Bobby Kimball

No. 85
- Position: Wide receiver

Personal information
- Born: March 12, 1957 (age 69) Camarillo, California, U.S.
- Listed height: 6 ft 1 in (1.85 m)
- Listed weight: 190 lb (86 kg)

Career information
- High school: Camarillo (CA)
- College: Oklahoma
- NFL draft: 1979: undrafted

Career history
- Green Bay Packers (1979–1980);

Career NFL statistics
- Games played: 8
- Stats at Pro Football Reference

= Bobby Kimball (American football) =

American football player (born 1957)

Robert Lund Kimball (born March 12, 1957) is an American former professional football player in the National Football League (NFL). Kimball was born on March 12, 1957, in Camarillo, California, where he attended Camarillo High School. After high school, he attended Ventura College for two years, where he played college football. He then transferred to the University of Oklahoma, where he played wide receiver for their football team. At the time, Oklahoma was more known for their rushing game, limiting Kimball's opportunities as a pass catcher, although he had a lot of experience blocking.

Kimball went undrafted in the 1979 NFL draft, although he signed with the Green Bay Packers as an undrafted free agent. After a solid showing the preseason, he became the only rookie free agent to make the team. He was expected to be utilized primarily on the punt and kick return teams. Part way through his first season, he injured his knee, which required surgery. He returned the next season, but only played in one game. In total, he played for the Packers for two seasons, appearing in eight games, and recording zero catches.

Stored data:

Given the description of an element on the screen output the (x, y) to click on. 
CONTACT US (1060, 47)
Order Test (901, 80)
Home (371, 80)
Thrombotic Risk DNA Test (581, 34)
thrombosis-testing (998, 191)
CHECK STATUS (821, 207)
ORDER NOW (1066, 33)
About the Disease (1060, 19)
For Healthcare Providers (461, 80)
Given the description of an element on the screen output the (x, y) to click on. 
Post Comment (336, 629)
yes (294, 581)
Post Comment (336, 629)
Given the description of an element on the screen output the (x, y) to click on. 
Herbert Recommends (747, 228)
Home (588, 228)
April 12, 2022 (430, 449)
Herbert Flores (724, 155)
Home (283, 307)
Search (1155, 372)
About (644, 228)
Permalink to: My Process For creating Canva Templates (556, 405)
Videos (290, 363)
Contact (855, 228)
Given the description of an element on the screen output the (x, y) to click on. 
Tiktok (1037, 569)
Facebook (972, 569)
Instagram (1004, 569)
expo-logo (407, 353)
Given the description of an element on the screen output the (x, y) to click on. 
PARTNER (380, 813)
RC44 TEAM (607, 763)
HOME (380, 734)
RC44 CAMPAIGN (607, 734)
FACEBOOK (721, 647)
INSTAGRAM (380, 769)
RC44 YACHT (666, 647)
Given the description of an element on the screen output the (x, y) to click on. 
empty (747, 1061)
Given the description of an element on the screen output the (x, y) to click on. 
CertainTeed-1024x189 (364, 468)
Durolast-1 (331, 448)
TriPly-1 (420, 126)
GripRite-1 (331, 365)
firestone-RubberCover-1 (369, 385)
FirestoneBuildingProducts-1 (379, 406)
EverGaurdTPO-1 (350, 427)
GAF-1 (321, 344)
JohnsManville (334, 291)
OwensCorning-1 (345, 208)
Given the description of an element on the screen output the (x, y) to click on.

Work instructions:
1. Return the passage of the Bobby Kimball article from "Career history" to "of experience blocking.", copied word for word.
2. According to the Bobby Kimball article, which school did Kimball attend for two years before transferring to the University of Oklahoma?
3. Decide whether each statement agrees with the Bobby Kimball article. Answer yes or no, and quote the words from the article that settle it.
(a) Kimball was selected in the 1979 NFL draft.
(b) Kimball hurt his knee during his first season with the Packers.
(c) Kimball caught several passes while playing for the Packers.

Task-by-task results:
1.
Career history
- Green Bay Packers (1979–1980);

Career NFL statistics
- Games played: 8
- Stats at Pro Football Reference

= Bobby Kimball (American football) =

American football player (born 1957)

Robert Lund Kimball (born March 12, 1957) is an American former professional football player in the National Football League (NFL). Kimball was born on March 12, 1957, in Camarillo, California, where he attended Camarillo High School. After high school, he attended Ventura College for two years, where he played college football. He then transferred to the University of Oklahoma, where he played wide receiver for their football team. At the time, Oklahoma was more known for their rushing game, limiting Kimball's opportunities as a pass catcher, although he had a lot of experience blocking.

2. Ventura College

3.
(a) No: "Kimball went undrafted in the 1979 NFL draft"
(b) Yes: "Part way through his first season, he injured his knee, which required surgery."
(c) No: "appearing in eight games, and recording zero catches."